AutoEncoders for dimensionality reduction

Autoencoders for dimensionality reduction and summarization

MM

Autoencoders? PCA? How do they relate?

An autoencoder is a unsupervised learning neural network that extracts patterns from data and convert it to an efficient representation of the important information within the data. It outputs a representation that (hopefully!) looks very similar to the inputs, not close enough to where it's simply a copy of the input but an effective summary of the input. The first part of an autoencoder is composed of an encoder, the part of the neural network that converts the inputs into an internal representation of the data. The second part is the decoder, which is the part of the neural network that takes the internal representation and expands upon it to recreate the input. Like an accordion this NN first squeezes the data down to a pattern and then expands it to look like its input again.

PCA on the other hand is a method to reduce dimensionality of a data set by projecting down the feature space onto the highest variance feature vectors to hopefully encode the most important information from the dataset.

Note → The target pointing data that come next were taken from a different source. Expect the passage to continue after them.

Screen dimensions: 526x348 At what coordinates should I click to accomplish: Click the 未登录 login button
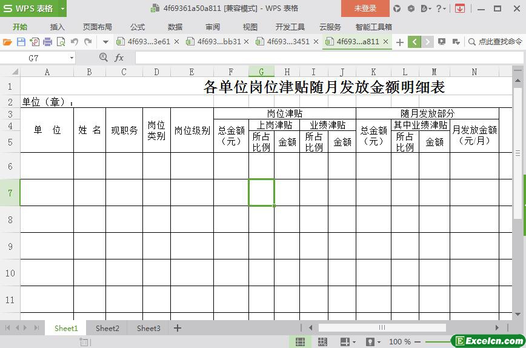365,8
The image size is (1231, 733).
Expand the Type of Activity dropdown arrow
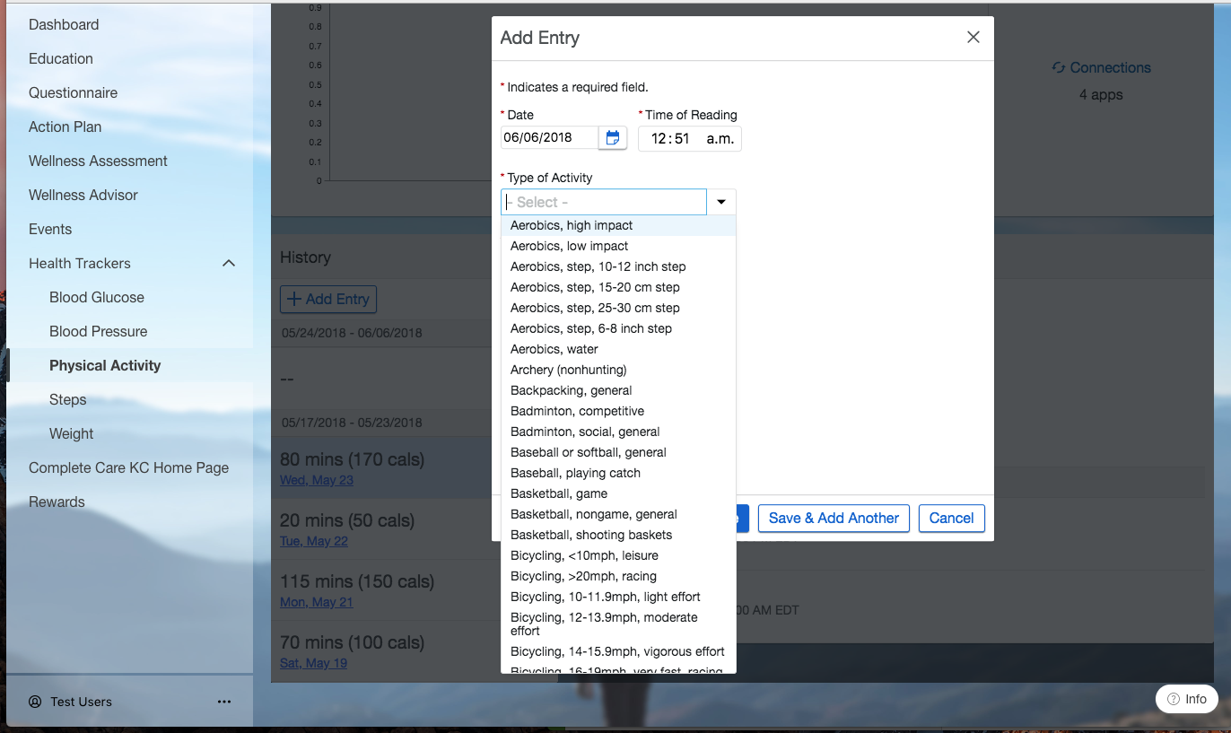tap(721, 201)
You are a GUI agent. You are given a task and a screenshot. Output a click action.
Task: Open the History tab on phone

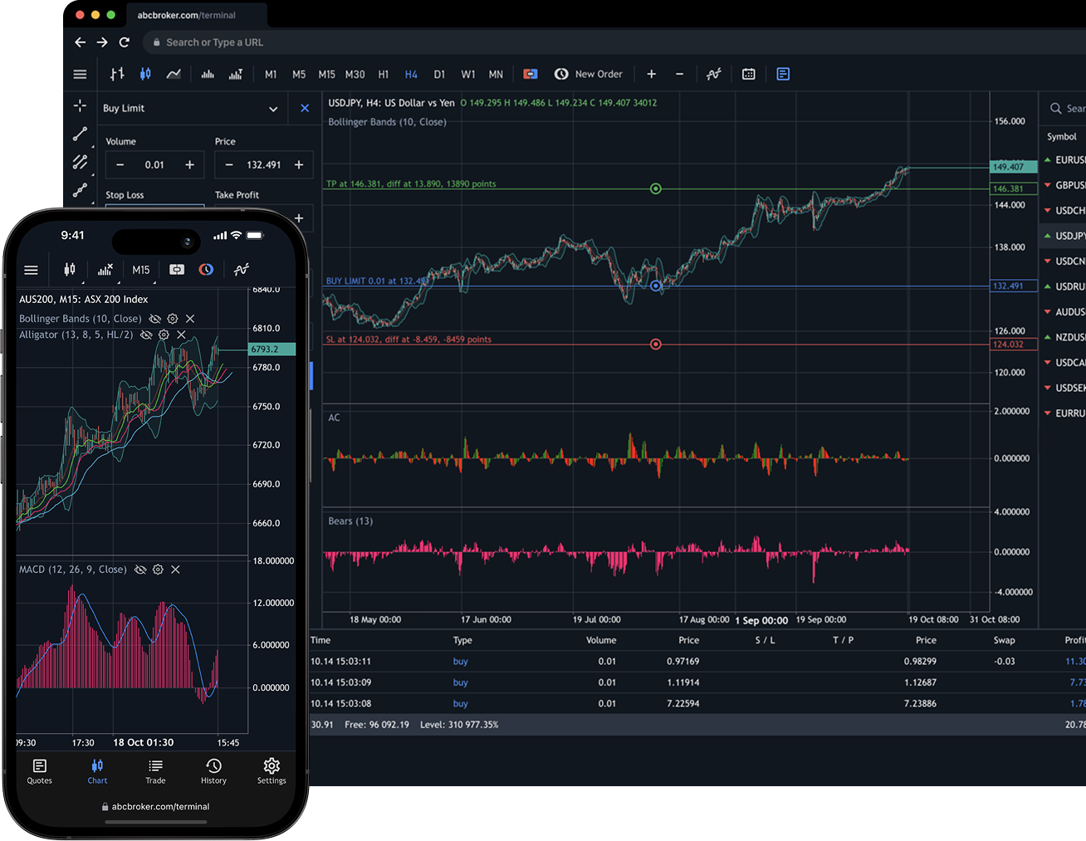(x=213, y=770)
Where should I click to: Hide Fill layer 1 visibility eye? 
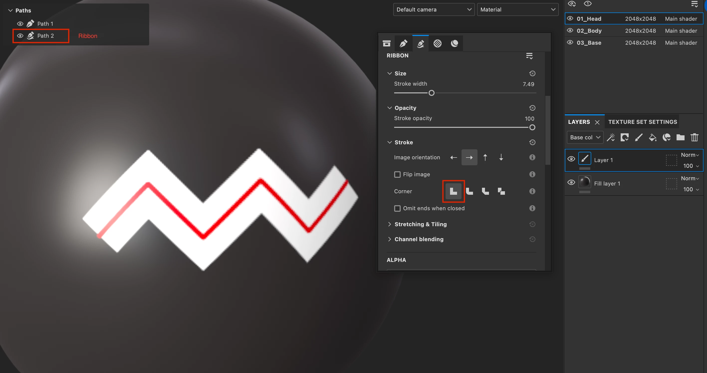pyautogui.click(x=571, y=182)
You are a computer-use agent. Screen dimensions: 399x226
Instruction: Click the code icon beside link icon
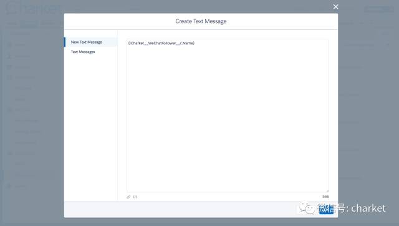coord(135,197)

PCA uses singular value decomposition to extract principal components by projecting the data on the eigenvectors found using SVD.

PCA is a linear projection of the data down to a smaller feature space. We may not capture import non-linear interations that could contain important information. Autoencoders is a step up from using regular PCA as it gives us more flexibility to learn many more patterns from the data and encode them in a smaller representation.

The code

I tweaked a simple autoencoder example, again found in this github repo that contains plenty more tensorflow goodies to play with. I have the full code and modules I've written to help this script run in my github. After running the autoencoder.py script (it will save the model for you found in models directory) you should initialize the variables used for the model:


initializing variables
n_inputs = X_train.shape[1]
n_hidden1 = 300
n_hidden2 = 100
n_hidden3 = n_hidden1
n_outputs = n_inputs
learning_rate = 0.01
l2_reg = 0.0001

X = tf.placeholder(tf.float32, shape=[None, n_inputs])
he_init = tf.contrib.layers.variance_scaling_initializer() #He initialization
l2_regularizer = tf.contrib.layers.l2_regularizer(l2_reg)
my_dense_layer = partial(tf.layers.dense, activation=tf.nn.elu, kernel_initializer = he_init, kernel_regularizer=l2_regularizer)

hidden1 = my_dense_layer(X, n_hidden1)
hidden2 = my_dense_layer(hidden1, n_hidden2)
hidden3 = my_dense_layer(hidden2, n_hidden3)
outputs = my_dense_layer(hidden3, n_outputs, activation=None)

reconstruction_loss = tf.reduce_mean(tf.square(outputs - X)) 
reg_losses = tf.get_collection(tf.GraphKeys.REGULARIZATION_LOSSES)
loss = tf.add_n([reconstruction_loss] + reg_losses)
optimizer = tf.train.AdamOptimizer(learning_rate)
training_op = optimizer.minimize(loss)
init = tf.global_variables_initializer()
Then you should restore the model like so:

#Restoring best autoencoder model and transforming train/test data
with tf.Session() as sess:
    sess.run(init)
    saver = tf.train.import_meta_graph("my_model_all_layers.ckpt.meta")
    saver.restore(sess, "my_model_all_layers.ckpt")
    encode_train = hidden2.eval(feed_dict={X: X_train})
    encode_test = hidden2.eval(feed_dict={X:X_test})
I'm using the second hidden layer to evaluate on my training set X_train so that I can transform the dataset with the internal representation the model learned earlier. This simple autoencoder only had three hidden layers so the middle layer will contain this internal representation of the data.